Return every row below that contains the string "screenshot", matching case exactly.

(Rows for locating text and elements)
#####
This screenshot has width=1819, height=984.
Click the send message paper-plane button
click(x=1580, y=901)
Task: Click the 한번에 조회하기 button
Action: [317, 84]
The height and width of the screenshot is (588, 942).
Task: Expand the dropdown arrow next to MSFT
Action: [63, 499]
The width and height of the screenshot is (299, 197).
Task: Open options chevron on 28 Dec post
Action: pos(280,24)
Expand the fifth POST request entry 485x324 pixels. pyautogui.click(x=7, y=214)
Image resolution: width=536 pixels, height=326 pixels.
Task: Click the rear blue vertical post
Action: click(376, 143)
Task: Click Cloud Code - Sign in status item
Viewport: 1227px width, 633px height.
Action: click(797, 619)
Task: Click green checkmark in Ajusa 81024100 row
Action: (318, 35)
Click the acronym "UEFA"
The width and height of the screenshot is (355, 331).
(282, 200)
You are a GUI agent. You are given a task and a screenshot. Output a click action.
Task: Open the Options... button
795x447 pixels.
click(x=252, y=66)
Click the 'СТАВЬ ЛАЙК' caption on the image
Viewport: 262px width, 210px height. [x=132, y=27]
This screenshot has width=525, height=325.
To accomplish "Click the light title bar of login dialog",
#####
=== THE COMPLETED TASK ===
This screenshot has width=1819, height=984.
The height and width of the screenshot is (588, 942).
The width and height of the screenshot is (299, 197).
The width and height of the screenshot is (355, 331).
You are a GUI agent. You are given a task and a screenshot. Output a click action.
This screenshot has width=525, height=325.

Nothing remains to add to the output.